His story, although heartbreaking, is happier than most others.
Faten Al-Hakim lived, undocumented, in the United States for 22 years. In that time she had four natural born American citizen children. One day in 2010, ICE ripped her from her home and small children and detained her. Later, she was sent away to the country of her ancestors; one she had never been to, and one away from her own. Even though Faten was an undocumented immigrant, the United States was her home, it was all she knew. To this day she still fights to get back home; home to her family and be reunited with her children.
Two brothers, originally from Gaza, who lived in Texas faced almost the same fate. They were both taken from their families, and deported to Egypt despite their Stateless status. Egypt would not let them out of the airport and they could not be sent to Gaza because of the Israeli road blockades. So, they are detained indefinitely waiting for a very slim chance of status change.
There is also the story of a young Palestinian man who came into the United States on a student Visa, and was born and raised in Jeddah, Saudi Arabia. While in the US he tried to obtain citizenship but was denied. Knowing he would not be able to get citizenship and before a deportation notice was issued, he voluntarily left the country and went back to Saudi Arabia.

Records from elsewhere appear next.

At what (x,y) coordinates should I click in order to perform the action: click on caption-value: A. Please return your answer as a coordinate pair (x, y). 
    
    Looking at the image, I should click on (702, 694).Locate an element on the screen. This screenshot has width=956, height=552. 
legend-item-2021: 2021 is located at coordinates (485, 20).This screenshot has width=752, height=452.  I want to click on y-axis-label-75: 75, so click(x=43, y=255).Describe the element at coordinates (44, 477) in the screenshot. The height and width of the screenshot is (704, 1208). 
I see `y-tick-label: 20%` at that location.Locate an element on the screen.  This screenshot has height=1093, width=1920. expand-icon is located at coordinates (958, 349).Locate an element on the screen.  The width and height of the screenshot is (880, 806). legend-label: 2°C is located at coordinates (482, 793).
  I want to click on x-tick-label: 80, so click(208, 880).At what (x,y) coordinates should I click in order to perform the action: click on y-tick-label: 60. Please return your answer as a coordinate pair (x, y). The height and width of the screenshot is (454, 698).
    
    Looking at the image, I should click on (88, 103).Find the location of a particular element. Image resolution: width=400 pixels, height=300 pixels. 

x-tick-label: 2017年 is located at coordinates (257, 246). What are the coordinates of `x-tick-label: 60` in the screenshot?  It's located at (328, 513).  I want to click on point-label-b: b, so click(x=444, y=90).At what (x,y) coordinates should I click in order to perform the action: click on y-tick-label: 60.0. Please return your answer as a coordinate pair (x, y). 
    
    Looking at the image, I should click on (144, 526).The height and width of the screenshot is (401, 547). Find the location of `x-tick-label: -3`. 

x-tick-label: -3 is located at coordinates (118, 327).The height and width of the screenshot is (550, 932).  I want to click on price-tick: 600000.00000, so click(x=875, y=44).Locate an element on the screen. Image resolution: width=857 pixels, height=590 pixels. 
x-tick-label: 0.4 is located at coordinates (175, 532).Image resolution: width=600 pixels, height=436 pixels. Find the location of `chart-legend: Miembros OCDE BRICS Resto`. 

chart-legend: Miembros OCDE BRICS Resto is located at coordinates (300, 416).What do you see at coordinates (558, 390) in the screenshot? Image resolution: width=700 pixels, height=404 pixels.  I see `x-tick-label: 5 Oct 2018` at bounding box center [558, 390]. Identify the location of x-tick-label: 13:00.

While en route, he was detained in Jordan and was denied any further travel because the government 0f Saudi Arabia does not provide residency to Palestinians. In order for Palestinians to reside in Saudi Arabia, the individual must inform the government of their current address or location every year and with him being gone for more than a year at this point. The problem is that he lost rights to the address which he once called home even though most of his family was still there.
For three days while the Jordanian government settled and arranged things with U.S. immigration he sat in the airport. When all things were reviewed it was decided that with his stateless status he could not go any further and was sent back to the United States. At that moment his entire future was up in the air; in a place where, prior to this situation, he worked, paid taxes, supported his family, and had no criminal record of any kind, he now had no right to anything.
By the U.S. accepting him back into the country he was in a proverbial jail. He was treated as a criminal because, by this time, he was considered an illegal alien. As if he had willingly stayed in the country unlawfully, even though he tried to leave but was not able to. He had restrictions on where he could not travel without written documentation, and had to suffer the consequences for something that was not his fault. He didn’t ask to be stateless. Even a jailed criminal had more rights than he did.
This article is not meant to provide statistics and random stories; but instead, it is meant to describe a situation that has had placed tremendous hardship on my family. The story of the young man who came to this country full of dreams and expectations only to be detained and criminalized is of my husband, Hussein Elawawadh.
Millions of Palestinians could have a place to call home, if countries could simply acknowledge them as human beings.